Nel secondo caso (almeno 40 anni di contributi), la decorrenza della pensione è fissata:
· per chi matura i requisiti entro il 31 marzo al 1° luglio dello stesso anno, se si ha l’età di 57 anni entro il 30 giugno (al 1° ottobre dello stesso anno per i lavoratori autonomi);
· per chi matura i requisiti entro il 30 giugno al 1° ottobre dello stesso anno, se si ha l’età di 57 anni entro il 30 settembre (al 1° gennaio dell’anno successivo per i lavoratori autonomi);
· per chi matura i requisiti entro il 30 settembre al 1° gennaio dell’anno successivo (al 1° aprile dell’anno successivo per i lavoratori autonomi);
· per chi matura i requisiti entro il 31 dicembre al 1° aprile dell’anno successivo (al 1° luglio dell’anno successivo per i lavoratori autonomi).

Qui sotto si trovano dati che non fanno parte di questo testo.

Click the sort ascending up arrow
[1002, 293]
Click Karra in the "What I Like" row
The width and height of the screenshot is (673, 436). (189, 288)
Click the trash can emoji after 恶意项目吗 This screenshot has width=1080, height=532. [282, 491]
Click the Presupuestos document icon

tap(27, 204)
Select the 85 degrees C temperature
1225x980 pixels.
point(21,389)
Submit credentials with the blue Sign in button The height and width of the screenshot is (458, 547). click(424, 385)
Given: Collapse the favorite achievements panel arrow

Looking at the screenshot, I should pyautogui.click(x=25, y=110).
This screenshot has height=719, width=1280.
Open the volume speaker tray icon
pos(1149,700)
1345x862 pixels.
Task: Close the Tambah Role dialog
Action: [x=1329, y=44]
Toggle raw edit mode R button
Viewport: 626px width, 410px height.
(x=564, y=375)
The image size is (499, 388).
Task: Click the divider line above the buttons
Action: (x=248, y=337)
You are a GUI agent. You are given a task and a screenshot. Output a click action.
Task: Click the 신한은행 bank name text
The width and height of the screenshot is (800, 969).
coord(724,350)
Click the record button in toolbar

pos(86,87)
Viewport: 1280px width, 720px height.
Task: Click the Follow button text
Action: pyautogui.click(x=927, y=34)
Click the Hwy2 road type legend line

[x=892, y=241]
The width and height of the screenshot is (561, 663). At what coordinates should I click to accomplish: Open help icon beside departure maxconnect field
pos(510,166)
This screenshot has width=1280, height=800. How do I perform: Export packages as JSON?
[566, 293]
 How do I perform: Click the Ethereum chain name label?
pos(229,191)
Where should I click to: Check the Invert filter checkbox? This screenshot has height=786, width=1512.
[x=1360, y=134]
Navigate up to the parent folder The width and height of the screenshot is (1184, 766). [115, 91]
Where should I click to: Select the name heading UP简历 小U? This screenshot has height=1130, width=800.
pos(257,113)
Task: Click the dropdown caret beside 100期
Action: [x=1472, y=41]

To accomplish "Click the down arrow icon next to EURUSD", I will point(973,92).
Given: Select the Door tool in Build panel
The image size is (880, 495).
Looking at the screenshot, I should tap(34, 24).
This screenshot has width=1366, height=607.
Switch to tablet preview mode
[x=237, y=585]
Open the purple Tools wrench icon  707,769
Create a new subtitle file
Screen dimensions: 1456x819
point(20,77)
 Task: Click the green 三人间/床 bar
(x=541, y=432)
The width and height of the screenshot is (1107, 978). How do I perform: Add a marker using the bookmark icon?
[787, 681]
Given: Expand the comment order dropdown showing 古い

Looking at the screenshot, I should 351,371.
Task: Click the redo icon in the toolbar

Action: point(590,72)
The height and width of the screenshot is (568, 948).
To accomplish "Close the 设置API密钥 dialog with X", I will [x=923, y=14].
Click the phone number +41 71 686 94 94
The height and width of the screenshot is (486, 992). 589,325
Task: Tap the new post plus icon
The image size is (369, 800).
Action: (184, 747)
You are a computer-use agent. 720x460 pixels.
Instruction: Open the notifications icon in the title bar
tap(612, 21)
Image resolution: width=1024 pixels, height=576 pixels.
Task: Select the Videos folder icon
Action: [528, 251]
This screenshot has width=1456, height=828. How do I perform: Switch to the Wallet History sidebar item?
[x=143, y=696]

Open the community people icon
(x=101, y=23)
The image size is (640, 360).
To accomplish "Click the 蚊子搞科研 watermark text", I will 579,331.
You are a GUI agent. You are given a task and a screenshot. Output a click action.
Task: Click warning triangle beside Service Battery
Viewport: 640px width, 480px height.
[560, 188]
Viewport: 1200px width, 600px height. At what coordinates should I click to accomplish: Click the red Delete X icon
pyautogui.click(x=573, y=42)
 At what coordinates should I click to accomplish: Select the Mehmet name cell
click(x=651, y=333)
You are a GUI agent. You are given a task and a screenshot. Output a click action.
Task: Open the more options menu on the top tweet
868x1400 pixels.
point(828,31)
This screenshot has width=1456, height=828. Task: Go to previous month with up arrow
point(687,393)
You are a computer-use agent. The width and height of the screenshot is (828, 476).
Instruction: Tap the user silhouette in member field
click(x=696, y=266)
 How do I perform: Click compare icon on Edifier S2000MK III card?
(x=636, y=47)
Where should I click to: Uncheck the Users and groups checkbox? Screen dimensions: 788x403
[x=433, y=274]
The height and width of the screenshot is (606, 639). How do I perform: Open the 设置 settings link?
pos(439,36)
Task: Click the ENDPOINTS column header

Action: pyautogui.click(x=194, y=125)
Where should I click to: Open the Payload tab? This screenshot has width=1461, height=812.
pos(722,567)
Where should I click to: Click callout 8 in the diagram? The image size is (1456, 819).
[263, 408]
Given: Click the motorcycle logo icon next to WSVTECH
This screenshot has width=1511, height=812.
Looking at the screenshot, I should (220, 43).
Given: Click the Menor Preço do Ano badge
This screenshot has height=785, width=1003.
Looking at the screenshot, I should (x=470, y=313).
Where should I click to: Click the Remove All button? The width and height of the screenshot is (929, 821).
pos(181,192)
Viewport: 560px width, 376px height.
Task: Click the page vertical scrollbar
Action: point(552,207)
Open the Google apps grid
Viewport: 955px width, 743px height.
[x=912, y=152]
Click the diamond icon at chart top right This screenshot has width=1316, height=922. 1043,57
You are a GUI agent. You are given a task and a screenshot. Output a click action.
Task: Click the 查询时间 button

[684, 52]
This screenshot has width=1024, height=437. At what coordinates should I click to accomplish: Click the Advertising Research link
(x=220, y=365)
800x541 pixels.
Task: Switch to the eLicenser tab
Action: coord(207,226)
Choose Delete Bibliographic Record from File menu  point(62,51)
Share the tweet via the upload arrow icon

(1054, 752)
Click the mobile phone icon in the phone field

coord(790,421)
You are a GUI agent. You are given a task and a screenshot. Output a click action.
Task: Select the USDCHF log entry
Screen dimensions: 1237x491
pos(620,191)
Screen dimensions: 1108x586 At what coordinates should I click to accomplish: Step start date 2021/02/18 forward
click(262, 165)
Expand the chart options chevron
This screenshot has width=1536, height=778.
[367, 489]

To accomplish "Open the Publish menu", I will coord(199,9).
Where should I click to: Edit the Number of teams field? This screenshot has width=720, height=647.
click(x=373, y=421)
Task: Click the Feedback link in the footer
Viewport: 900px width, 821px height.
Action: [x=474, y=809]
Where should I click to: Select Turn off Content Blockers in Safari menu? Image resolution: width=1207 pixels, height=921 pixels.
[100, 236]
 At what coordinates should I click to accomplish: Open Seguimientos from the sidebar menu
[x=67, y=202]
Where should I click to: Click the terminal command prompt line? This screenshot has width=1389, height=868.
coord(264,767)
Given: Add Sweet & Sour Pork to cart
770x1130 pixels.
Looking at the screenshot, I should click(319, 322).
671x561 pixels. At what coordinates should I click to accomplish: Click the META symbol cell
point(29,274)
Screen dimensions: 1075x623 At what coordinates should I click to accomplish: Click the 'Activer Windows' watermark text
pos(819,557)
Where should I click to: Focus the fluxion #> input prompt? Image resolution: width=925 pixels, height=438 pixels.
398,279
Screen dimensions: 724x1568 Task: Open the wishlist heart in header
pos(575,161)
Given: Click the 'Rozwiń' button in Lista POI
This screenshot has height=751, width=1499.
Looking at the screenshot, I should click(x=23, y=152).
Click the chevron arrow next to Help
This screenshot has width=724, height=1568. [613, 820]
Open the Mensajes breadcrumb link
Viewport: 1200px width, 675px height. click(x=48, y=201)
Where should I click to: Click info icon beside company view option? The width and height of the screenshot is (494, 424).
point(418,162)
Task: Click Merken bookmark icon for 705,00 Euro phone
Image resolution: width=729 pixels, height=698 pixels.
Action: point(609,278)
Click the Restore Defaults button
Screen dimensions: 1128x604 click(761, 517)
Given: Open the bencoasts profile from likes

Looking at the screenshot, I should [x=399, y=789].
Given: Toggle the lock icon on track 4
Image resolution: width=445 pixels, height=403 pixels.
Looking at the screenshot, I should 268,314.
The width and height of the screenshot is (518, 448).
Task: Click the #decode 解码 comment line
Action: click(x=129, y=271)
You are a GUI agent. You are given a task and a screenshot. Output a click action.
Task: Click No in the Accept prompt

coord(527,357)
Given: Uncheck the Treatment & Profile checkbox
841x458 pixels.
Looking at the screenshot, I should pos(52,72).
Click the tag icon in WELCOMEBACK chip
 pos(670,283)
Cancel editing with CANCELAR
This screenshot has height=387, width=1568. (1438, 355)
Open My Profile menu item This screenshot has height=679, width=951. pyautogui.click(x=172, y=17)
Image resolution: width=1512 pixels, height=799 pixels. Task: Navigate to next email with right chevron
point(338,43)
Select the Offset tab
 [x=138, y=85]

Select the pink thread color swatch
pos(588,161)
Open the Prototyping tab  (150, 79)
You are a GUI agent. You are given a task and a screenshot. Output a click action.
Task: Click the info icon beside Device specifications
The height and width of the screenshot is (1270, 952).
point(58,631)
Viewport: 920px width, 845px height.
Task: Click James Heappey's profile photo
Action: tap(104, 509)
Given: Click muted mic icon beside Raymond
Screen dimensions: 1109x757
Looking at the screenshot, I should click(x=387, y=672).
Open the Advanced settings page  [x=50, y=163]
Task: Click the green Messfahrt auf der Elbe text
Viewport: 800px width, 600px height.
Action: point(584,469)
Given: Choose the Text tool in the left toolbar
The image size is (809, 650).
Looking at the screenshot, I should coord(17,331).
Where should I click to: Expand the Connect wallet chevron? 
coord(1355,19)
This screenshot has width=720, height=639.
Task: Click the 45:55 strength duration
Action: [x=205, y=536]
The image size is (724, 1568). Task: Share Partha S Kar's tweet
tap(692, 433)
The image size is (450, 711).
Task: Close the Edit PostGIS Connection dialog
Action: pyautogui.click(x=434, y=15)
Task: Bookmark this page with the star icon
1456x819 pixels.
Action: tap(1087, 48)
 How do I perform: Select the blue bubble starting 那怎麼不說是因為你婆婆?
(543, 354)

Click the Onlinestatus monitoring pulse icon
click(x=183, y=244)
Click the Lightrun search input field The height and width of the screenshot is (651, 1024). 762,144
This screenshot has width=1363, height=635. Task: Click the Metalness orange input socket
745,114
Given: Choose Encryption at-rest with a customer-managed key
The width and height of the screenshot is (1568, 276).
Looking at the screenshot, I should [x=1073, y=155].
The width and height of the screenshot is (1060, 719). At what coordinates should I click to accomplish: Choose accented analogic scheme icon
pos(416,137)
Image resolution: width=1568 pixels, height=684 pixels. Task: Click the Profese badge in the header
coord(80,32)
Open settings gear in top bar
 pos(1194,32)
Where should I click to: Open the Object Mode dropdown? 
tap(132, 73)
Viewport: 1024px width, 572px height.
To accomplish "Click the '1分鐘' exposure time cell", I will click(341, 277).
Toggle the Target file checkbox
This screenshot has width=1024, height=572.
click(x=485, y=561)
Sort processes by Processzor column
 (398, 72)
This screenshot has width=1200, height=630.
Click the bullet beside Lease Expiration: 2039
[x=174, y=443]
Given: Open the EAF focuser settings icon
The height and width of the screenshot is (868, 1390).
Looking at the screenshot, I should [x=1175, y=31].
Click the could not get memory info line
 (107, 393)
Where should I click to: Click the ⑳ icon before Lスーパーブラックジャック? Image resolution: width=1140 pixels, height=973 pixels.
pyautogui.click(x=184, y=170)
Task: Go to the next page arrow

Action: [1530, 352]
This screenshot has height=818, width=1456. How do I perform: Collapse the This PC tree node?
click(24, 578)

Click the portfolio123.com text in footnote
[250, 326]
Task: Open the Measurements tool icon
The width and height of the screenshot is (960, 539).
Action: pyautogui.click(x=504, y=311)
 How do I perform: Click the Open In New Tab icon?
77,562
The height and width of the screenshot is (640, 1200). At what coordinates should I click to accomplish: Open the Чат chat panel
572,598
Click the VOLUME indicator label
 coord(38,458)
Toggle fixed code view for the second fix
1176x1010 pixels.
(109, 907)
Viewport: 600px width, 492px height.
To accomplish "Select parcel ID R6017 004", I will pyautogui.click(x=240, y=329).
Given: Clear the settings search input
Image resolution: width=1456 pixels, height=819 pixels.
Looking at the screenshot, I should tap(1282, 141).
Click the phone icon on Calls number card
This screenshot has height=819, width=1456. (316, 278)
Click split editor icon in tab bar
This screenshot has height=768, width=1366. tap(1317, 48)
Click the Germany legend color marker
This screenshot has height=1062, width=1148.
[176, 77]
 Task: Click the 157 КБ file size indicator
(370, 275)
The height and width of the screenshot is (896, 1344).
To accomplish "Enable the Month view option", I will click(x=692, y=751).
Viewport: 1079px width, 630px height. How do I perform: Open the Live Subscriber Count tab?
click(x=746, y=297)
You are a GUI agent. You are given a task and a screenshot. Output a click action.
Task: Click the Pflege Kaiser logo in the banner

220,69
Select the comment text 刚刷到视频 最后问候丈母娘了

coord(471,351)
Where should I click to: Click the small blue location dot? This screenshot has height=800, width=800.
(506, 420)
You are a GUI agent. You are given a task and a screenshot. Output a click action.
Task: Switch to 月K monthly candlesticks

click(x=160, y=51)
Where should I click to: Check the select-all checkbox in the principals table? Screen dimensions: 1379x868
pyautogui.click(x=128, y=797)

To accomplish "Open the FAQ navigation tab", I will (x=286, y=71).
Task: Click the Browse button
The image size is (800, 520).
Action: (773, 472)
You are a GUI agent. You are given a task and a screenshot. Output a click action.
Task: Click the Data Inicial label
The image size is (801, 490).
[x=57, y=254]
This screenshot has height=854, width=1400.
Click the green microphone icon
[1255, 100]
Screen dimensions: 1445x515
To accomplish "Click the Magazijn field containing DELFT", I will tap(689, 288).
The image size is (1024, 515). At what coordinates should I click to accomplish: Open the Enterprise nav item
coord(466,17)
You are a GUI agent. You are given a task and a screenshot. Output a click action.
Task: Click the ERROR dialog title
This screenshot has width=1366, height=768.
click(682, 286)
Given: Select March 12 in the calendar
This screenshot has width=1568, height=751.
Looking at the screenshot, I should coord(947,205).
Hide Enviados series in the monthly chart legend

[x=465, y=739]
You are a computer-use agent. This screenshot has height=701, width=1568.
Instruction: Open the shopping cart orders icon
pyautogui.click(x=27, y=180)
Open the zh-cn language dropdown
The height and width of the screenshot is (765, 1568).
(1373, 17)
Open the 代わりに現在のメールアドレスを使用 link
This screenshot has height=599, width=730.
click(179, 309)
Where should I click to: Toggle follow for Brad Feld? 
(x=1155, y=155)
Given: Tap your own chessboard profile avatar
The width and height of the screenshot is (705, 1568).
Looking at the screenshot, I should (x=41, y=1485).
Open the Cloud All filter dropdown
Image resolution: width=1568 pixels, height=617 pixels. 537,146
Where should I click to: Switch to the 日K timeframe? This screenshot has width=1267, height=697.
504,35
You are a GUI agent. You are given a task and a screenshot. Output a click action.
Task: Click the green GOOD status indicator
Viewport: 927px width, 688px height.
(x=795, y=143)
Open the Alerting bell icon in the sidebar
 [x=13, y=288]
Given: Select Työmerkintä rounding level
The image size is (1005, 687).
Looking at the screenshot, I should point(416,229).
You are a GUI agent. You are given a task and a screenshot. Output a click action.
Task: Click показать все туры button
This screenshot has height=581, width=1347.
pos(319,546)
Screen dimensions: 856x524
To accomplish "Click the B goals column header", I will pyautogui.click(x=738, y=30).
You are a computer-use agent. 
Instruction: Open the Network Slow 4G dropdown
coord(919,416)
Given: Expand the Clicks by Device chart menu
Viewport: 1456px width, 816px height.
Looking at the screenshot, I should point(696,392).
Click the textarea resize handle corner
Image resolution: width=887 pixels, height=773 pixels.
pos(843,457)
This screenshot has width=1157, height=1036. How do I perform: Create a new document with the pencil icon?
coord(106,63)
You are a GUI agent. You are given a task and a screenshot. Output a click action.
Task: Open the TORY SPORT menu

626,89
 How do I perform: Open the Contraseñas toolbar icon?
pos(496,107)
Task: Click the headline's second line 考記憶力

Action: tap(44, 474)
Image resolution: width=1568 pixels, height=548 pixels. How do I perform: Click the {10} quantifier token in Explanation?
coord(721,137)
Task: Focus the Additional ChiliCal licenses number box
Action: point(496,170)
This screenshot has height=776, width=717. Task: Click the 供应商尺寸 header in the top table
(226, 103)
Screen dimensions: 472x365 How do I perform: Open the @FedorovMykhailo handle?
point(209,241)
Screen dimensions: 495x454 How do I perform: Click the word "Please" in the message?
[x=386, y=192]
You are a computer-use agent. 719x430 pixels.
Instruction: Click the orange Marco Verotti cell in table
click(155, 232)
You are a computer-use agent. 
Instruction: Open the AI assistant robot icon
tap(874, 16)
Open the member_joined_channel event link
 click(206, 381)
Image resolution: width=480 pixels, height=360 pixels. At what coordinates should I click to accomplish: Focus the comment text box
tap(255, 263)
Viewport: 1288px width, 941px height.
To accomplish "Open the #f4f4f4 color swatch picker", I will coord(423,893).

Non si sa con esattezza quale sia il piano di modifiche previsto in manovra. Tremonti ha rassicurato che non stanno «stravolgendo il sistema pensionistico». E agire sull’età di pensione non è forse comunque un intervento “strutturale” al sistema pensionistico?
Le finestre, infatti, non fanno altro che determinare, indirettamente, un innalzamento dell’età di pensione: questa resta la stessa, ma viene fatto slittare in avanti il momento della prima liquidazione della pensione che, pare ovvio, ha lo stesso effetto di elevare l’età di pensionamento. Questo rinvio, oggi, varia tra 6 a 3 mesi (9 e 6 mesi ai lavoratori autonomi), sia per la pensione di vecchiaia che di anzianità; solo per chi va in pensione di anzianità con meno di 40 anni, è più marcato variando tra 12 a 6 mesi (tra 24 e 12 mesi ai lavoratori autonomi). Dunque, si continua a dire che servono 60 anni per andare in pensione di vecchiaia, ma in effetti il primo assegno s’incasserà dopo 3, 4, 5 o 6 mesi.
Se è così, allora, ma perché non mettere mano a un progetto di riforma organico? A noi (mi ritengo di appartenere alle giovani generazioni, almeno in termini “previdenziali”) non dispiace. Perché più preoccupante è la tenuta del sistema pensionistico. Che non significa solo ed esclusivamente far rientrare i conti della spesa pensionistica nei parametri del bilancio pubblico; occorre pure che questi conti quadrino con un adeguato livello di tutela garantito ai cittadini, oggi lavoratori e domandi pensionati.